5-Por outro lado, considerou que as declarações prestadas pelos arguidos em audiência de discussão e julgamento se mostram ilógicas, incoerentes e desprovidas de sentido, à luz das regras da experiência comum e da normalidade da vida.
Assim, face ao circunstancialismo descrito e sem colocar em questão a concreta idoneidade do Mm.º Juiz, cremos que ao intervir nos presentes autos de instrução, a sua actuação poderia efectivamente colocar em crise o reconhecimento público da sua imparcialidade enquanto juiz do processo, na perspectiva do homem comum e do cidadão médio.

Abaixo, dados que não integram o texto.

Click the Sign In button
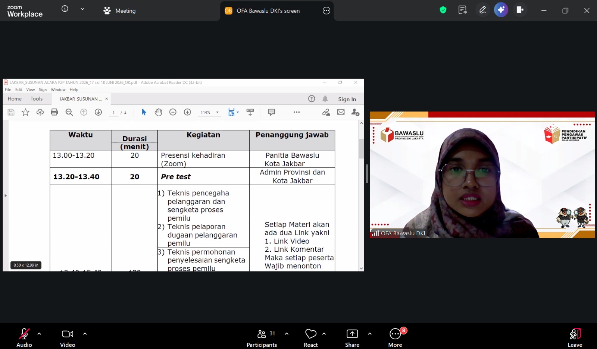The image size is (597, 349). click(347, 99)
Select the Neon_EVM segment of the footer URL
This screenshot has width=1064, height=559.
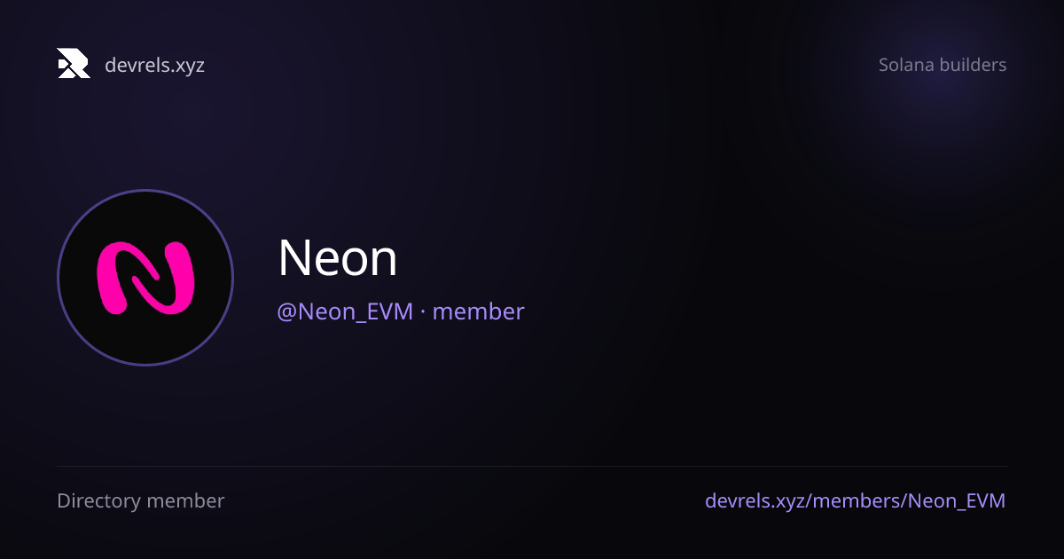(958, 501)
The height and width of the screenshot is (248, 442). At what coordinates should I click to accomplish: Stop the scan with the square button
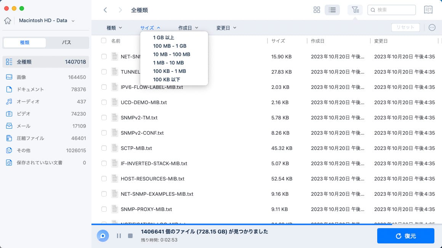(130, 236)
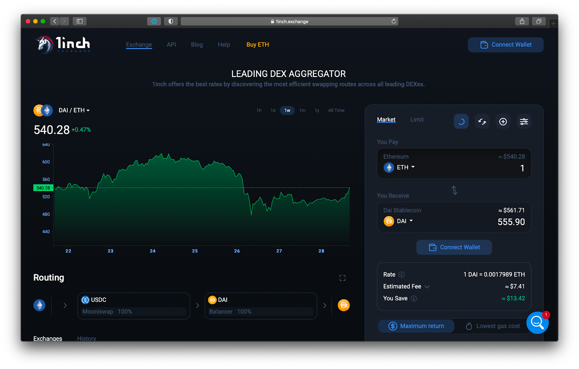Click the add token plus icon
The height and width of the screenshot is (369, 579).
tap(503, 122)
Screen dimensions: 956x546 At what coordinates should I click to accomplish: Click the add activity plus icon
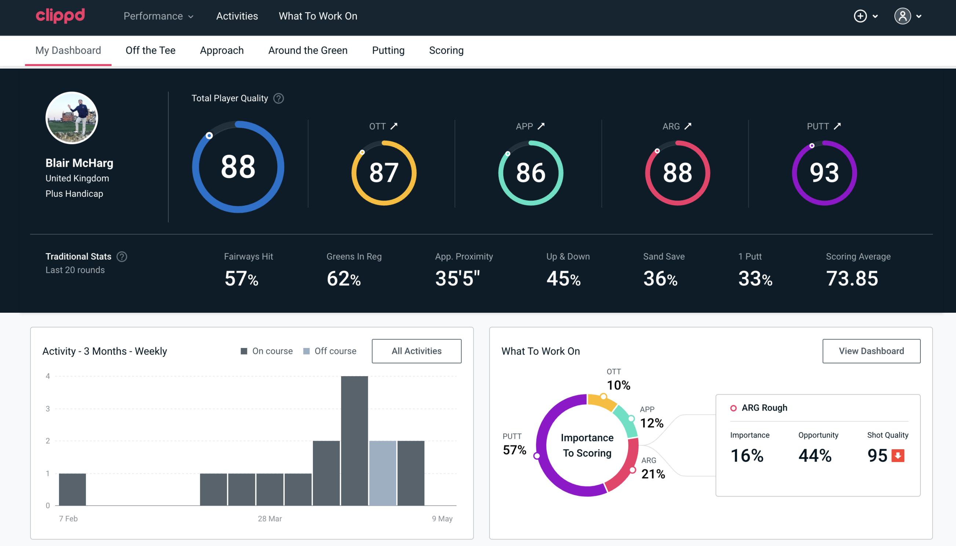pyautogui.click(x=860, y=17)
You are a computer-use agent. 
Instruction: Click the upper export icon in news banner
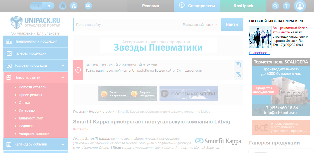point(238,65)
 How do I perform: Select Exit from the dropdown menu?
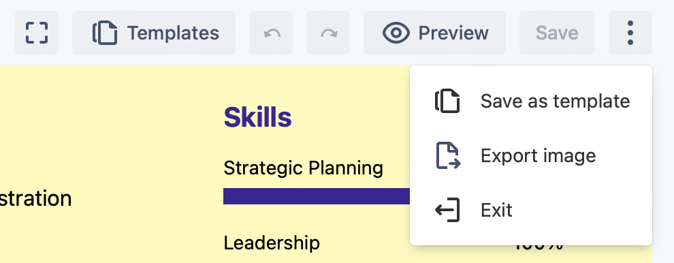click(531, 210)
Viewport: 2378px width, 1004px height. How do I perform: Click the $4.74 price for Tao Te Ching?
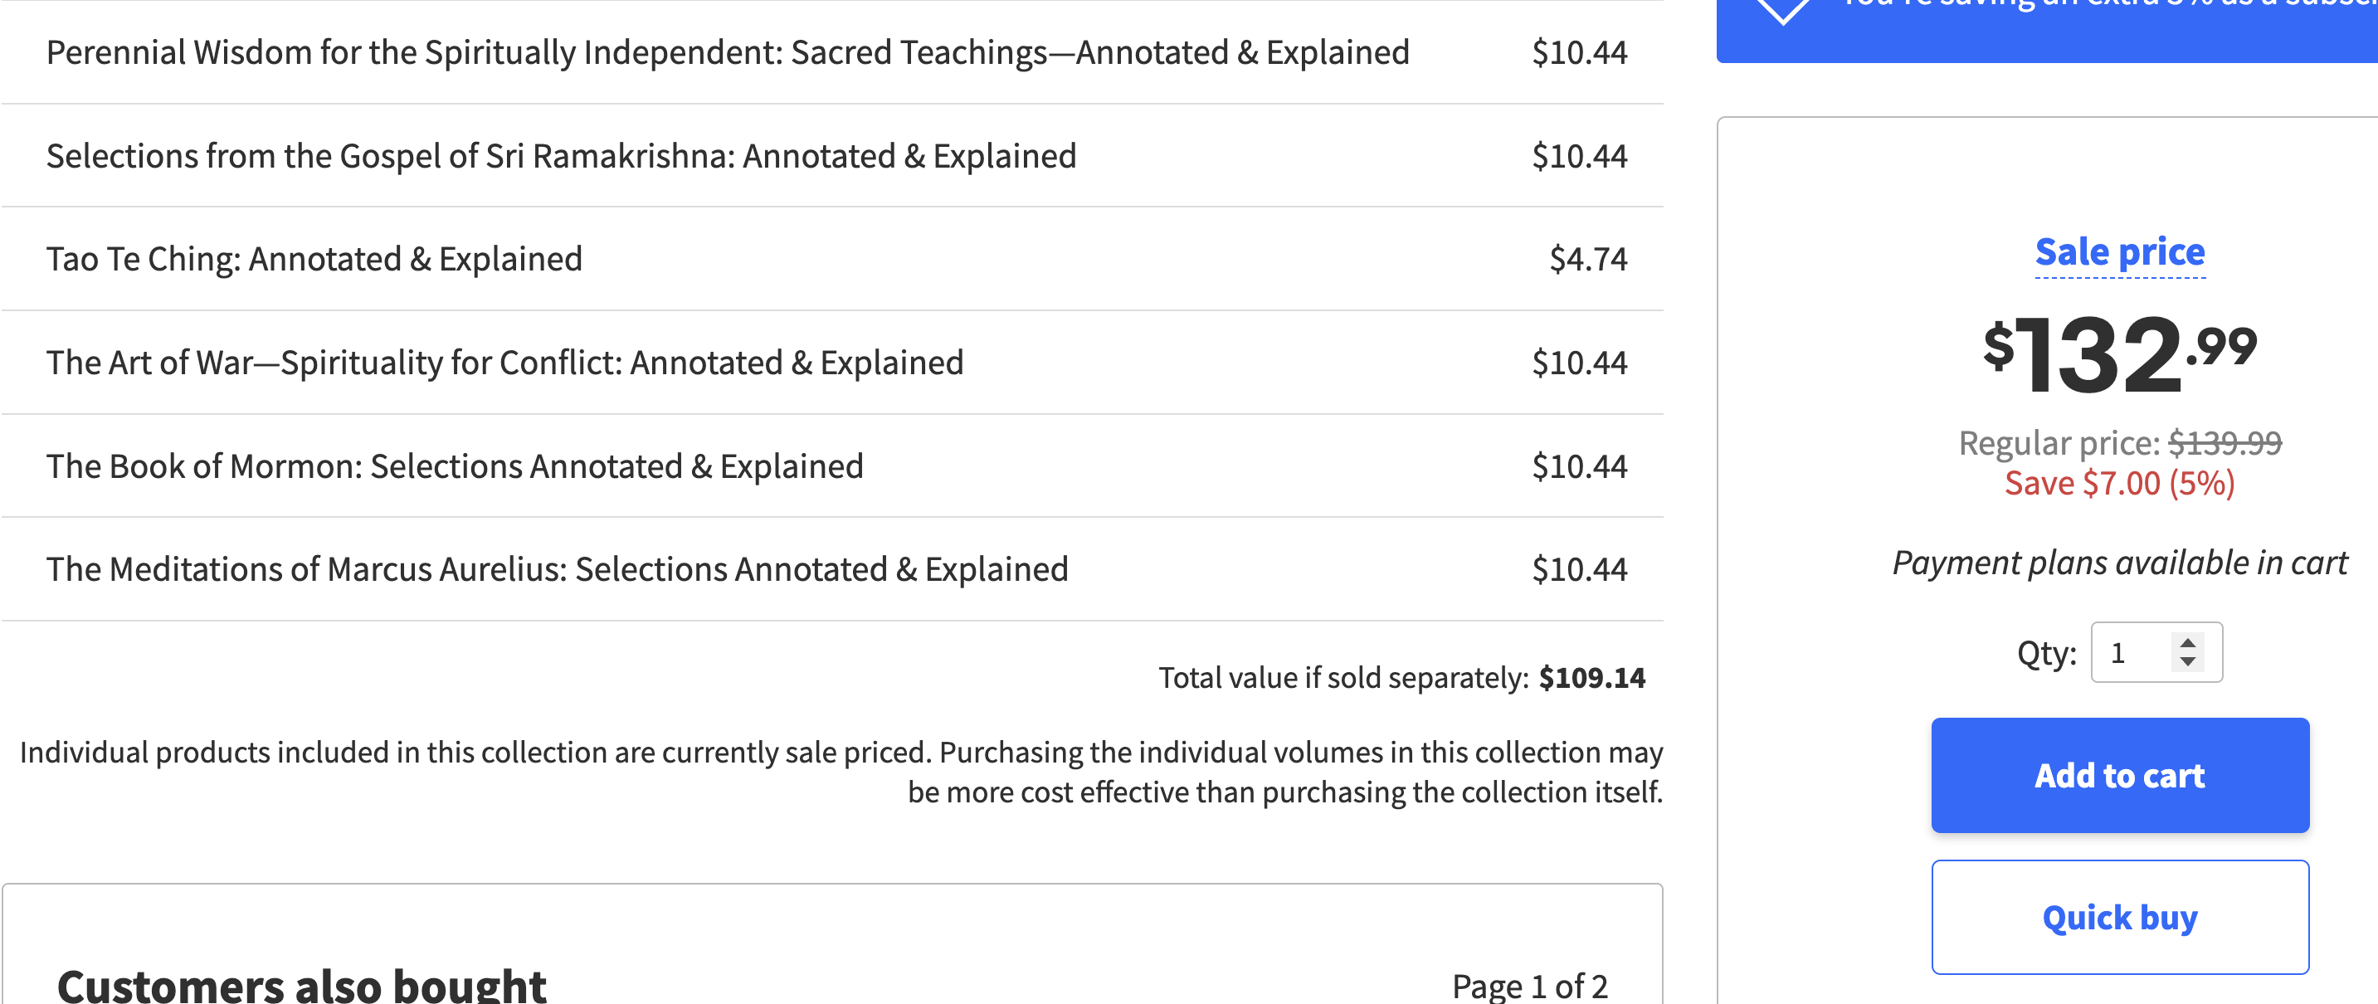coord(1588,259)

Na verdade, não podemos ignorar que no Processo n.º 314/23.1GCVRL, já julgado, o mesmo formou a convicção expressa na sentença proferida, na qual valorou a versão apresentada pela ali assistente BB e desconsiderou as declarações dos arguidos EE e DD, por as considerar ilógicas, incoerentes e desprovidas de sentido, à luz das regras da experiência comum e da normalidade da vida. Essa mesma argumentação foi, posteriormente, apresentada no requerimento para a abertura de instrução com a finalidade de obter a não pronúncia dos aqui arguidos.
Essas circunstâncias, numa compreensão razoável dos limites das aparências, poderão, aos olhos dos outros intervenientes processuais, mormente dos aqui ofendidos/demandantes, ou de terceiros, gerar apreensão, dúvidas e desconfiança sobre a imparcialidade do Exmº Srº Juiz requerente.

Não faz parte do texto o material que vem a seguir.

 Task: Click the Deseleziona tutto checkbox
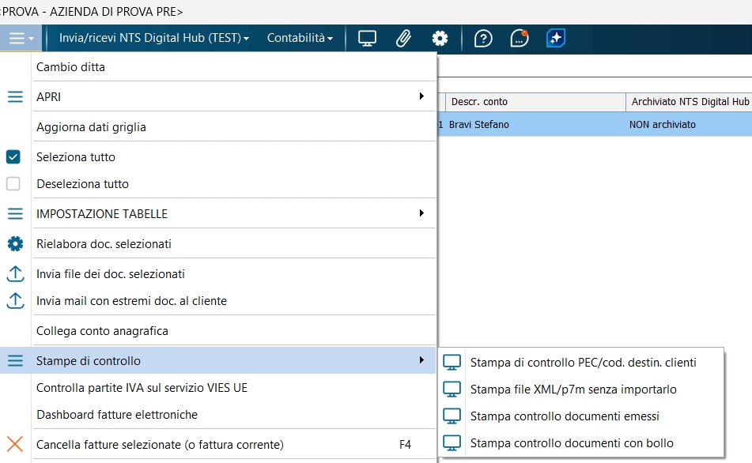[13, 183]
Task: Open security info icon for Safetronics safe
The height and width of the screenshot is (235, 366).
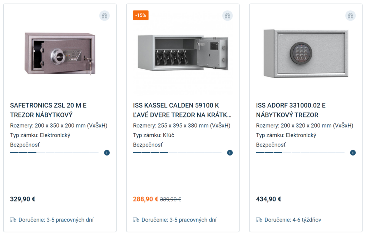Action: click(107, 153)
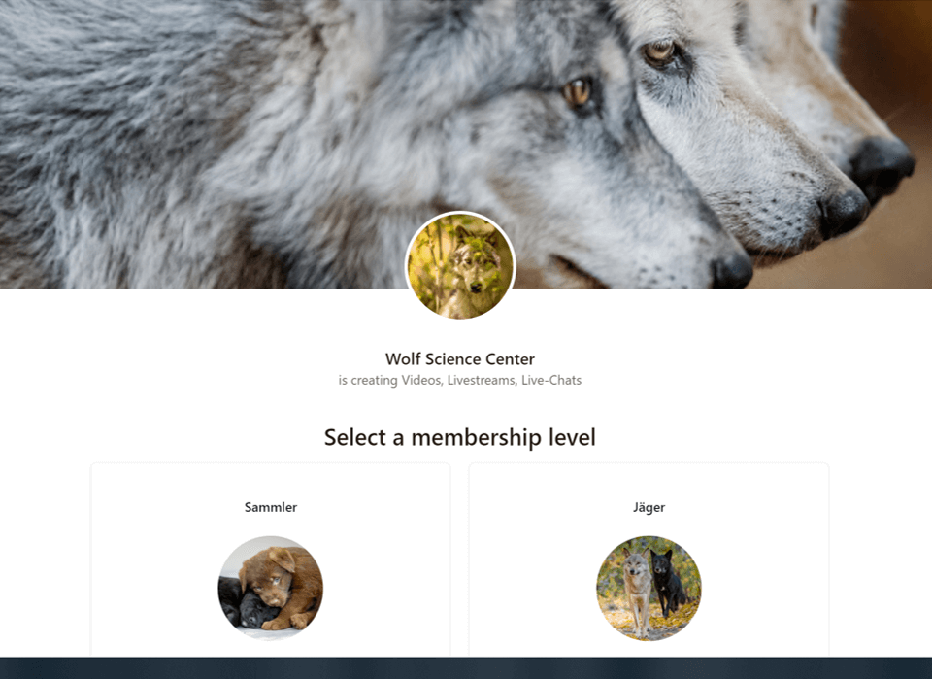Viewport: 932px width, 679px height.
Task: Choose the Sammler membership card
Action: [271, 560]
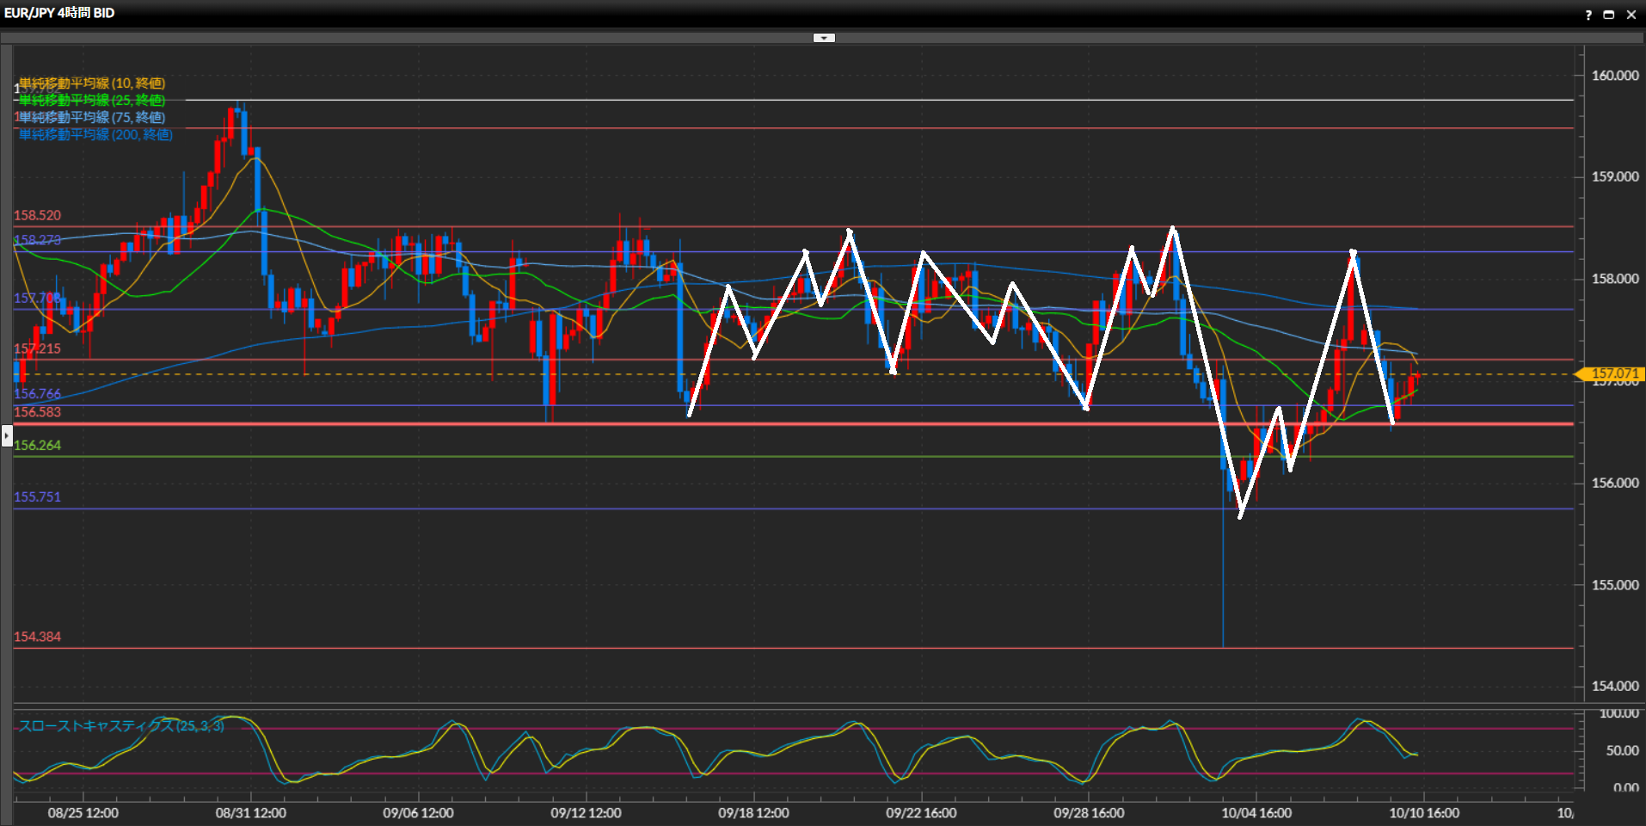
Task: Select the 10-period moving average label
Action: [x=92, y=83]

Figueiredo Dias[12] considera que o que interessa «não é tanto o facto de, a final, o juiz ter conseguido ou não manter a imparcialidade, mas sim, defendê-lo da suspeita de a não ter conservado, não dar azo a qualquer dúvida, por esta via reforçando a confiança da comunidade nas decisões dos seus magistrados.» Por isso, continua este autor[13], o que importa determinar no processo de escusa não é «se o juiz se encontra realmente impedido de se comportar com imparcialidade, mas se existe perigo de a sua intervenção ser encarada com desconfiança e suspeita pela comunidade.»
Pode, pois, concluir-se que a motivação aduzida é susceptível de consubstanciar motivo, sério e grave, para que, segundo as regras da experiência comum e da lógica, um homem médio possa colocar em causa a imparcialidade do Exmº Sr.º Juiz requerente.

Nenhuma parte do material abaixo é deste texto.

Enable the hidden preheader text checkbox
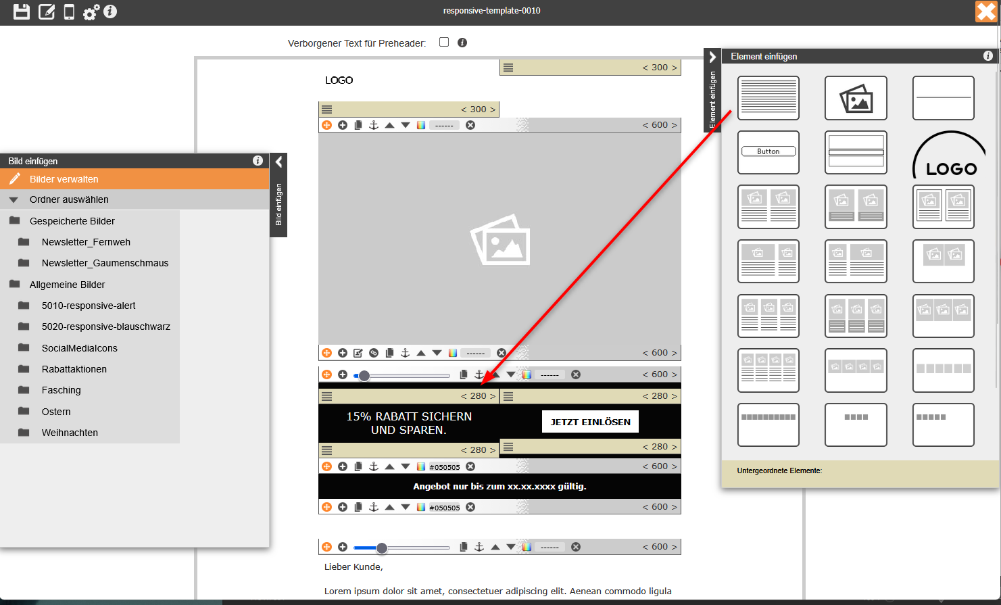This screenshot has width=1001, height=605. pos(444,42)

Assim, mostram-se verificados os pressupostos previstos no artigo 43º, nºs 1, 2 e 4 do Código de Processo Penal, e, em consequência, defere-se o pedido de escusa formulado pelo Exmº Senhora Juiz de Direito, Dr. AA, que deve ser substituído por outro Juiz de harmonia com as leis da organização judiciária (artigo 46º do Código de Processo Penal).

III- DECISÃO

Pelo exposto, acordam os Juízes na Secção Penal do Tribunal da Relação de Guimarães, em deferir o pedido de escusa formulado pelo Exmº Senhora Juiz de Direito, Dr. AA.
Sem tributação.
(Texto elaborado pela relatora e revisto pelos seus signatários - art. 94º, n.º 2, do CPP)
Guimarães, 25 de Junho de 2025

Anabela Varizo Martins (relatora)
Armando Rocha Azevedo (1º adjunto)
Paula Albuquerque (2ª adjunta)


[1] cfr. FF e GG, “Constituição da República Portuguesa Anotada”, Coimbra Editora, 2007, pág. 525
[2] HH, A ... no Processo Penal Português, Coimbra Editora, 2005, p. 87,
[3] Curso de Processo Penal, I, pág.237-239.
[4] “Convenção para a Protecção dos Direitos do Homem e das Liberdades Fundamentais”, ..., 4.11.1950, com entrada em vigor na ordem jurídica portuguesa a 09 de Novembro de 1978 - (Lei n.º 65/78, de 13 de Outubro, publicada no Diário da República, I Série, n.º 236/78).
[5] Entre outros Acórdãos de 6 de Setembro de 2013, proc. n.º ...6, de 13 de Fevereiro de 2013, proc. n.º 1475/11.... e de 13 de Abril de 2016, processo nº324/14.... .
[6] entre outros, o acórdão de 13 de Novembro de 2012 no caso II c. ..., Queixa n.º ...94/02 e o acórdão de 26/07/2007, no caso De Margus c. ..., Queixa n.º 4455/10.
[7] Nomeadamente nos acórdãos n.º 124/90, de 19-04-1990 (processo n.º ...9), n.º 935/96, de 10-07-1996 (processo n.º ...2) e n.º 186/98, de 18-02-1998 (processo n.º ...7), todos disponíveis em http://www.tribunalconstitucional.pt.
[8] Comentário do Código de Processo Penal, 2007, Universidade Católica Editora, pág. 127.
[9] Processo 66/16...., disponível em www.dgsi.pt.
[10] CJ, S, XIII, II, 236.
[11] processo nº 1475/11...., disponível em www.dgsi.pt.
[12] Direito Processual Penal – 1º Vol. – Coimbra Editora – 1974, pág.315.